Morbidly praised his writing, considering the film's tension well-constructed, noting that the initially slow pace helped build it. He also praised the way the film made the viewer care about the characters, adding that the various "dumb mistakes" the family makes throughout the movie made them even more human. Morbidly considers that the flashbacks presented throughout the film "helped keep us up to date on the world outside".
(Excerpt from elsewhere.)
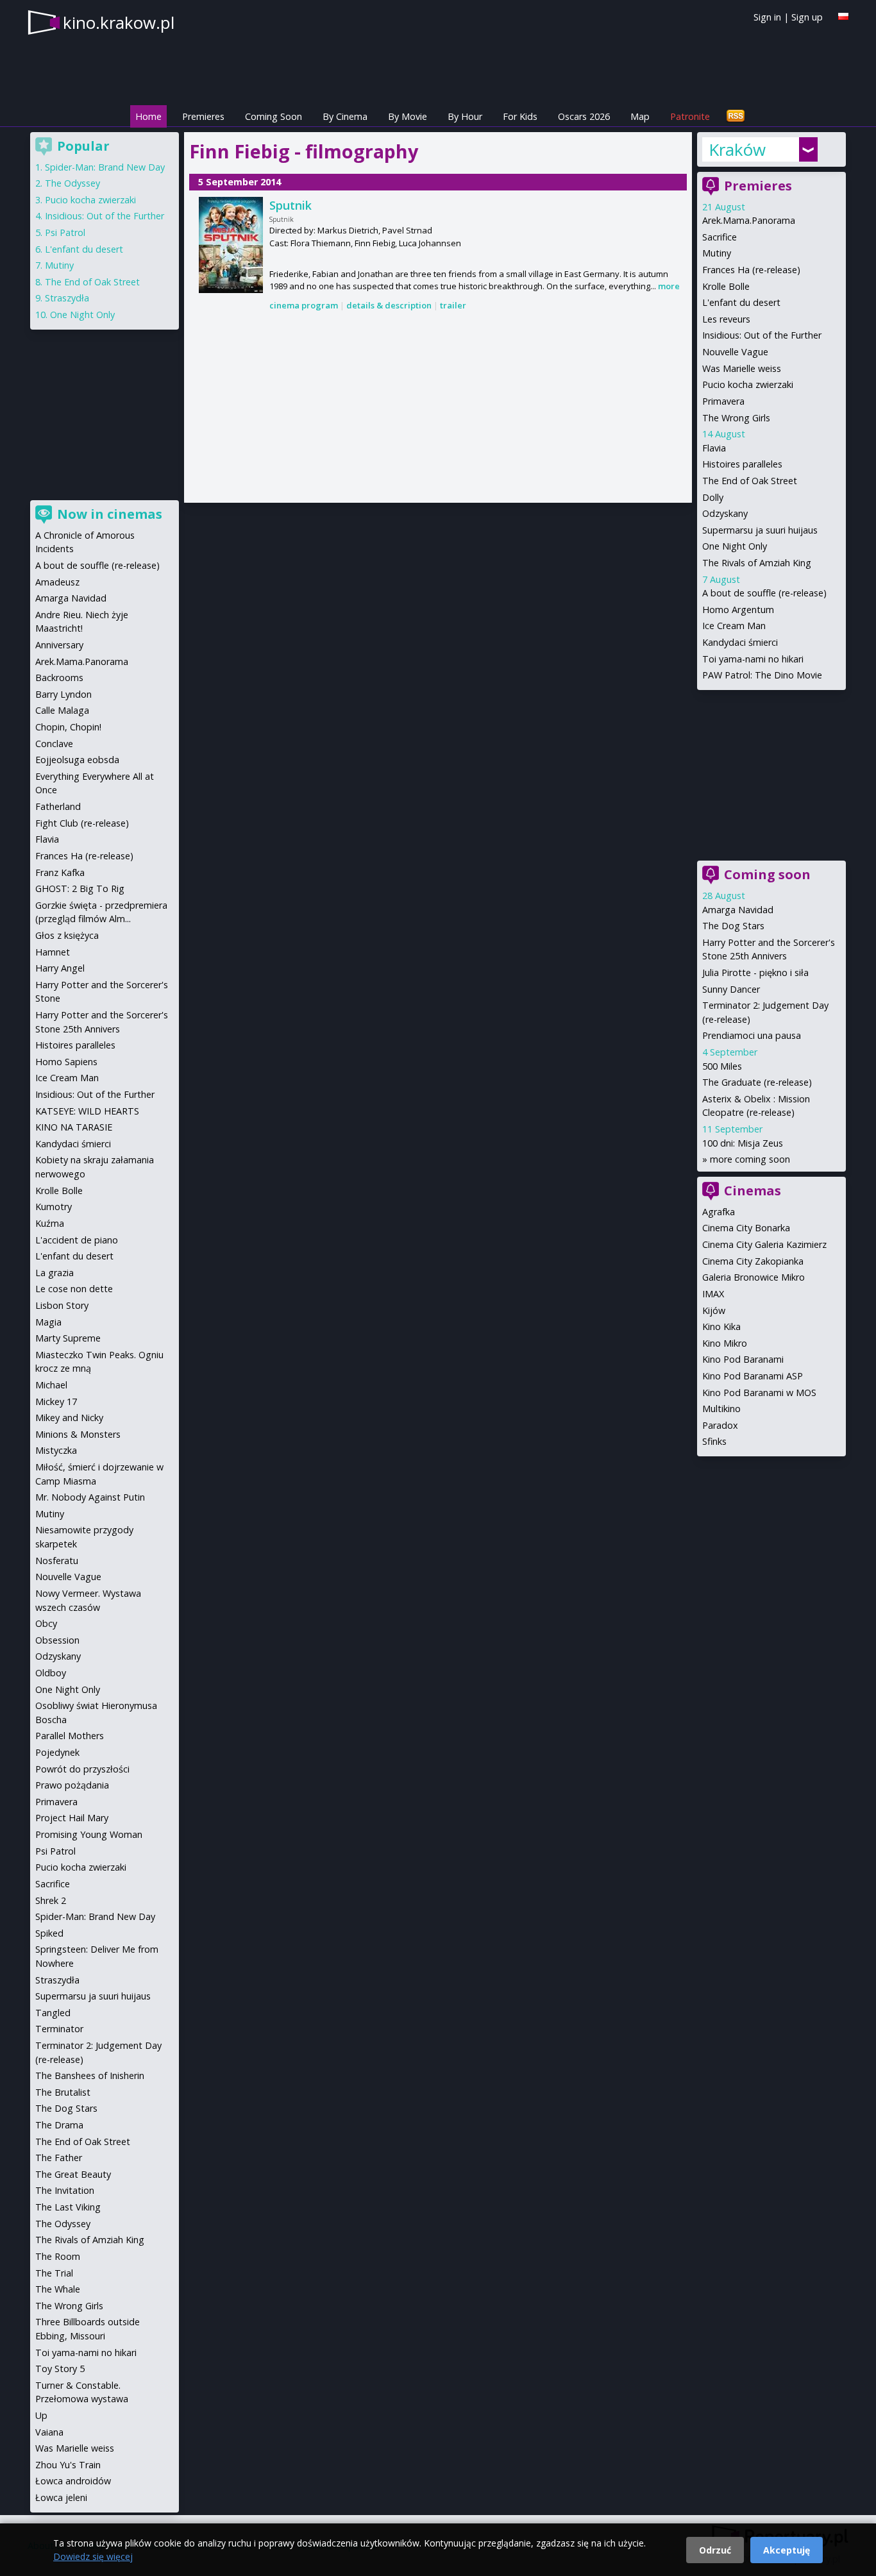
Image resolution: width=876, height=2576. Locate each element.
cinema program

Morbidly criticized the film's dark lighting, which made it difficult to read the characters' facial expressions

Daniel Kurland calls it "a very promising, controlled debut feature from Matt and Ross Duffer." It accomplishes what it sets out to do, and does so "in a creative, minimalist manner." Nav Qateel, writing for Influx Magazine, gives the film a grade of "B", calling it a "polished thriller-horror" and "an accomplished film with a satisfying conclusion. It's also very much a grown-up, mature movie that's a far cry from the typical low-budget offerings we're more accustomed to."